Laurent Pharmaceuticals is looking to expand adult cystic fibrosis therapeutic options with the initiation of a Phase 1 trial for their novel drug Fenretinide. The trial is currently recruiting participants at Montreal Chest Institute and is sponsored by McGill University Health Center in Quebec.
Approximately 16 adult cystic fibrosis patients with P. aeruginosa lung colonization will be enrolled in the trial, with 12 receiving Fenretinide and 4 receiving a placebo. Since it is a phase 1 safety trial, it is relatively short and will consist of a 21-day treatment cycles with 7-day drug-free periods between cycles. Once a day, participants will receive an oral dose of Fenretinide and be monitored for vital signs, pulmonary function, adverse effects, and other safety measures. Doses will be escalated up to three times for three 21-day treatment cycles. As secondary measures, pharmacokinetics and pharmacodynamics will be assessed using plasma concentrations and markers of lipids and inflammation. Of interest is also forced expiratory volume in one second, the usual readout of clinical trials evaluating cystic fibrosis drugs. Results are expected in September 2014.
In 2010, the Food and Drug Administration granted Orphan Drug Designation for the use of Fenretinide to treat Pseudomonas aeruginosa infections in cystic fibrosis patients.

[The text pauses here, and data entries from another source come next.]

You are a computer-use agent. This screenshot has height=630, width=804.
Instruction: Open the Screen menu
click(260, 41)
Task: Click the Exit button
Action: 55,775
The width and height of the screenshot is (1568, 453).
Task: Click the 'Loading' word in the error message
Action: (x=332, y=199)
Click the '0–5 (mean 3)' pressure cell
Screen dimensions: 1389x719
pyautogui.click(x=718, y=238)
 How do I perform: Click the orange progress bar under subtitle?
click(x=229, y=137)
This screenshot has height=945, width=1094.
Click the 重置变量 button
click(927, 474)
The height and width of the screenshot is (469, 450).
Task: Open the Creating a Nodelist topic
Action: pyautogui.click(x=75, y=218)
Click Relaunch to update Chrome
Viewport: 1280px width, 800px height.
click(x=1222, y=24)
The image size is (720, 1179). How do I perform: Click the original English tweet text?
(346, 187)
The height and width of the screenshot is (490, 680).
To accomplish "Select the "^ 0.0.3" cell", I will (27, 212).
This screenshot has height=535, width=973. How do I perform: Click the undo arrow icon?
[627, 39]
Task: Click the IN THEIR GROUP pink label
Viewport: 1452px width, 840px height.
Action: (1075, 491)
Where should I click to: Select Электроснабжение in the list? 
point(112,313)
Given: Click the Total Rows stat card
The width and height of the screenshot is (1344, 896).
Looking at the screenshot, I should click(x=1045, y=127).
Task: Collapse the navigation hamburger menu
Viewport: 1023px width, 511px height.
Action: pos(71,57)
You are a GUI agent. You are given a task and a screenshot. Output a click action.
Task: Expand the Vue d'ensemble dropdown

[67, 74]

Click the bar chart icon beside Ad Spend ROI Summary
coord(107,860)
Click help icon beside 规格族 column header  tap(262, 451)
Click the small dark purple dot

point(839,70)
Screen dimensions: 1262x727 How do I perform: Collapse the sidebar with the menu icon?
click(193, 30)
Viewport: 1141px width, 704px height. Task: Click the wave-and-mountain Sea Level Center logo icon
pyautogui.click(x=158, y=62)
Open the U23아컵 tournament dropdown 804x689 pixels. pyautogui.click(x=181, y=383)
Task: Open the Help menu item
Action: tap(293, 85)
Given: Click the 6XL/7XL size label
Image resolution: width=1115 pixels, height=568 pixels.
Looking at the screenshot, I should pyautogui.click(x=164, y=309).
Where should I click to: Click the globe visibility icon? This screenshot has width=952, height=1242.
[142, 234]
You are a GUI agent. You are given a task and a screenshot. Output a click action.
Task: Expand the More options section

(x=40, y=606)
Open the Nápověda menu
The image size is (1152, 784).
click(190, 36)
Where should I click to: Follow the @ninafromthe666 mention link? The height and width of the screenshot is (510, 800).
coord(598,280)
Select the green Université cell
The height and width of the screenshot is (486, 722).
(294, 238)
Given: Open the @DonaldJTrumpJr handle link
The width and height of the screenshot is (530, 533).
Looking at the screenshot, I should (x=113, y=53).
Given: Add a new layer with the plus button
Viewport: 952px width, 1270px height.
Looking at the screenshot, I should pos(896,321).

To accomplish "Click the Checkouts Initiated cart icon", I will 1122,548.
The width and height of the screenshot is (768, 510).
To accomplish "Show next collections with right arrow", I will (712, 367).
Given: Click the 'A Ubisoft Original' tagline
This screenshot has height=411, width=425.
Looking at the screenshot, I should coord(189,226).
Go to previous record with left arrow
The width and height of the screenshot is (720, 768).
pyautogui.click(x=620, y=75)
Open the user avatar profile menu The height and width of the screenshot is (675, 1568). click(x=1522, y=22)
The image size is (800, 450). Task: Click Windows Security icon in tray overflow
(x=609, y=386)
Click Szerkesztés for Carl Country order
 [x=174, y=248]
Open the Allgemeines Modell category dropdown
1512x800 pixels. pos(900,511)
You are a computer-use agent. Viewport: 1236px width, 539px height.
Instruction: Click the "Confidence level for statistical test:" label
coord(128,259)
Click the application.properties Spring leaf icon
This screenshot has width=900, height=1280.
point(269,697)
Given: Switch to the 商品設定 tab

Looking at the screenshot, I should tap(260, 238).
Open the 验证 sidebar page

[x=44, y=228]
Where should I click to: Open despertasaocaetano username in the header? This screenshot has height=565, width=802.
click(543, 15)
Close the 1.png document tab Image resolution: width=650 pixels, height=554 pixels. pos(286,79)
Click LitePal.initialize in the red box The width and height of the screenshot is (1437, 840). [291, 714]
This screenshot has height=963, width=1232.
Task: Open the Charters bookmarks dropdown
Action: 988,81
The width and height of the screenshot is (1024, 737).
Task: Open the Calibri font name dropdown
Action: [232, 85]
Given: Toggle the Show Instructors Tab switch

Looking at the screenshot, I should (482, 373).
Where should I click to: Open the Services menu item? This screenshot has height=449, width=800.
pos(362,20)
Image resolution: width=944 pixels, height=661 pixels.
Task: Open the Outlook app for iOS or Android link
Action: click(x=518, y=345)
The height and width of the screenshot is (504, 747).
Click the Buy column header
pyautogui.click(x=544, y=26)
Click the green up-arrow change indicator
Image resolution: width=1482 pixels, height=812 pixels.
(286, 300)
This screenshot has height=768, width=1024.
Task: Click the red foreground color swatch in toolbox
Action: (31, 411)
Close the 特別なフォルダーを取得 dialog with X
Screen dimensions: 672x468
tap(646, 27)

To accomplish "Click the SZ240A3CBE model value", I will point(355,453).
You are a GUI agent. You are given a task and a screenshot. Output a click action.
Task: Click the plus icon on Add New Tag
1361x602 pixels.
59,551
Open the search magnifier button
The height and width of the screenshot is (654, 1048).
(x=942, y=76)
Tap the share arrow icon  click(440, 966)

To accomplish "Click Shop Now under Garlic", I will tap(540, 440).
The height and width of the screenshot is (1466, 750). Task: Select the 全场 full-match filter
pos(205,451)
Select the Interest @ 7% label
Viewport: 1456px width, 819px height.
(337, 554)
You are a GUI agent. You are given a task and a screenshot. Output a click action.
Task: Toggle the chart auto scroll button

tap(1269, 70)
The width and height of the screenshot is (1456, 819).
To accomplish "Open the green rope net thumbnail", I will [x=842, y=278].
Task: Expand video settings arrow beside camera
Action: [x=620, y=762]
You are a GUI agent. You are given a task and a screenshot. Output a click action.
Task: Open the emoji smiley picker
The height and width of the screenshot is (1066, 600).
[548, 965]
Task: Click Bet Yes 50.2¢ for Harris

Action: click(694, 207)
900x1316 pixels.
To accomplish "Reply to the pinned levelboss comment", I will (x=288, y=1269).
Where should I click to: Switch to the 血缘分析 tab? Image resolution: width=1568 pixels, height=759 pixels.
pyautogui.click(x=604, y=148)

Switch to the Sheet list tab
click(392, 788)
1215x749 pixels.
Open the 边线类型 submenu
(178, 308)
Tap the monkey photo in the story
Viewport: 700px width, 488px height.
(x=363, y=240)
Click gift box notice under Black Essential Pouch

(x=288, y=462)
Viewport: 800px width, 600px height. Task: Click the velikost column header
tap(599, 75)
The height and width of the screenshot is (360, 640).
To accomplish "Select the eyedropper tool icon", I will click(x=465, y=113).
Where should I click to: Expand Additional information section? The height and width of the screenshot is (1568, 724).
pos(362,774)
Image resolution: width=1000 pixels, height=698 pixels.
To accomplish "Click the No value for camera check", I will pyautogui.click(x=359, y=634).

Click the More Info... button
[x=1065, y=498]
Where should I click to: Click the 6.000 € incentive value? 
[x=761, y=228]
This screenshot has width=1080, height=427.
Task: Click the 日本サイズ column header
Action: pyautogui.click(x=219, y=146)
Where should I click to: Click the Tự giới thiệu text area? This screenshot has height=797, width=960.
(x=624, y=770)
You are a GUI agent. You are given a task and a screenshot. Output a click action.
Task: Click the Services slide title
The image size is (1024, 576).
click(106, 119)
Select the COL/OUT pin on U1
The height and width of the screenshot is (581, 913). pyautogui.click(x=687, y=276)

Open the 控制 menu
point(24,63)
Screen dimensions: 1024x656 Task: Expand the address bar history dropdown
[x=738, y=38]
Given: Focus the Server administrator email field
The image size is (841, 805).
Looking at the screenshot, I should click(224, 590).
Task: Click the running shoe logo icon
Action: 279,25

The designation was granted due to a number of effective research initiatives at McHill, including a study that demonstrated a reduction in lung inflammation in mice infected with P. aeruginosa, the most prevalent infection in cystic fibrosis patients.
It is thought that Fenretinide, a derivative of vitamin A, acts in the lungs and plasma to correct lipid imbalance. “I am really excited to continue the development of this extremely interesting technology in the context of the newly created Laurent Pharmaceuticals,” said the leader of the study Dr. Danuta Radzioch, in a news story.
According to Dr. Radu Pislariu, MD, President and CEO of Laurent, “The concept of using Fenretinide in cystic fibrosis has the potential to become an important disease-modifying oral treatment in a market dominated by symptomatic inhalation therapies. I’m very pleased with the support received from MSBiV and its academic partners in the creation of this start-up as the commercialization vehicle for the technology developed by Dr. Radzioch and her team.”
McGill University, Research Institute of the McGill University Health Centre, and MSBi Valorisation launched the biopharmaceuticals start-up Laurent Pharmaceuticals just over a year ago. Laurent specializes in drug development for orphan diseases, and their main focus is the orphan disease cystic fibrosis.